Monday, March 06, 2006

Friedman, Kruskal-Wallis, Mann-Whitney, Wilcoxon, Spearman, ANOVA, t-tests ....

Alrighty! If you know half the gibberish I have written above, then welcome to the world of statistics and do read on ...

The last four weeks have been an exercise in frustration as I had to redo my research tests over and over and over again. I put the fault squarely on the shoulders of my statistics lecturer who taught us only parametric tests and did not teach us non parametric tests for ordinal data! (If you are still wondering what I am going on about, just google it!) In fact, we used parametric tests on ordinal data in her class which is a big NO NO for pure statisticians! What kind of education standards and lecturers are we paying for these days? Grrrr ....

Or perhaps I should put the blame on the researcher whose published work used parametric tests for ordinal data! The publisher who published his work should be blamed too! How can they publish work that use the wrong kind of tests??? What happened to data and research integrity? Makes me wonder if the research companies we hire to do consumer research actually pays attention to data integrity?!
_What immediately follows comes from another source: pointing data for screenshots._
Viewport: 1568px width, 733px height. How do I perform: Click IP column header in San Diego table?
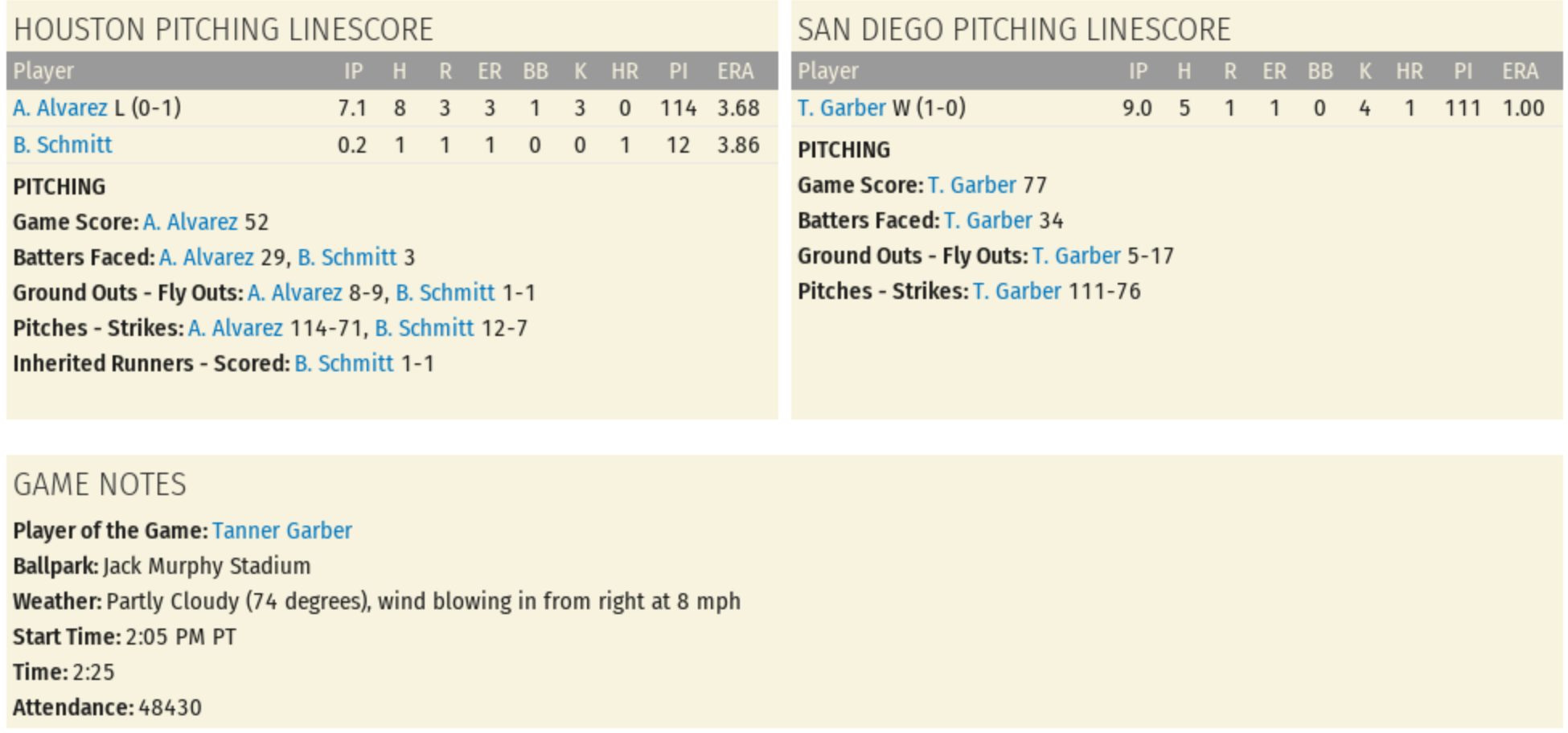[1138, 72]
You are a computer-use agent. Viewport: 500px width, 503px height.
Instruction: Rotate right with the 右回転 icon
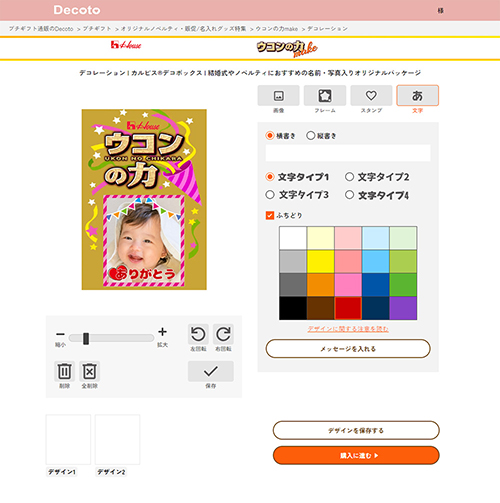[223, 334]
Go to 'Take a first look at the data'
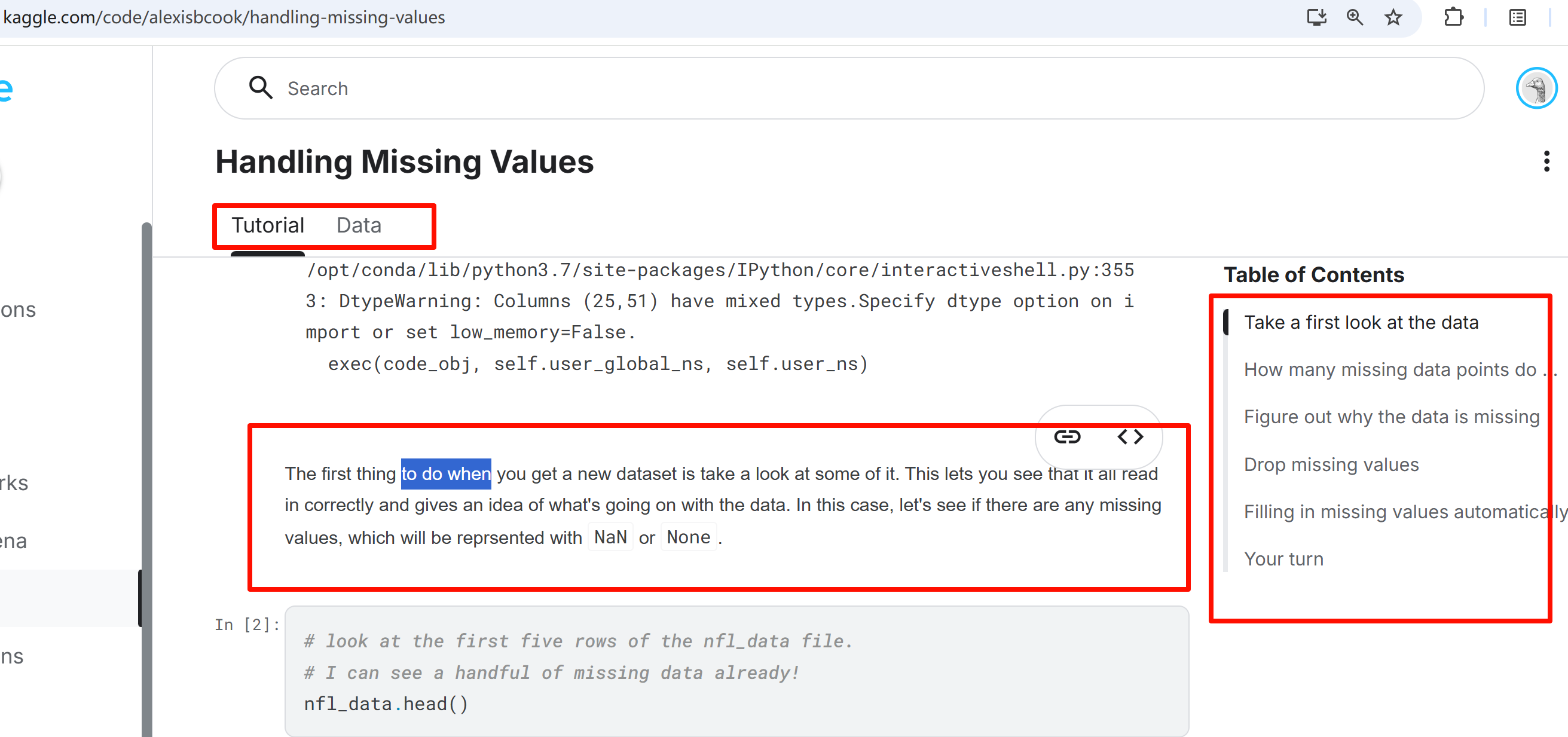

And the worst of it all is that after all the tests and retests, my findings are still the SAME!!! Blardy hell .... four weeks of pure torture. Running tests after tests after tests and looking at the endless data. I am almost cross-eyed by now! And the results? It's the same! What the heck is wrong with this scene? Geee, can't the higher ups in the learned society simplify statistics? If it ain't broken, don't fix it! And don't invent something new to confuse the issue!

Goodness ... I don't think I want to see another Friedman or Kruskal-Wallis or Mann-Whitney or Wilcoxon or Spearman or ANOVA or t-tests in this lifetime!

Begone with thee!

2 comments:

Anonymous said...

Hi, I found your blog by accident. I feel the same way too! I never want to do statistical tests in this lifetime as well! But just a friendly update, I read somewhere that parametric tests can be done on ordinal data as long as the sample size is large enough.

Peanut Kong said...

Thanks for dropping by.

"I read somewhere that parametric tests can be done on ordinal data as long as the sample size is large enough."

I read about that too but a lecturer friend insisted that for a pure research, non parametric tests should be used.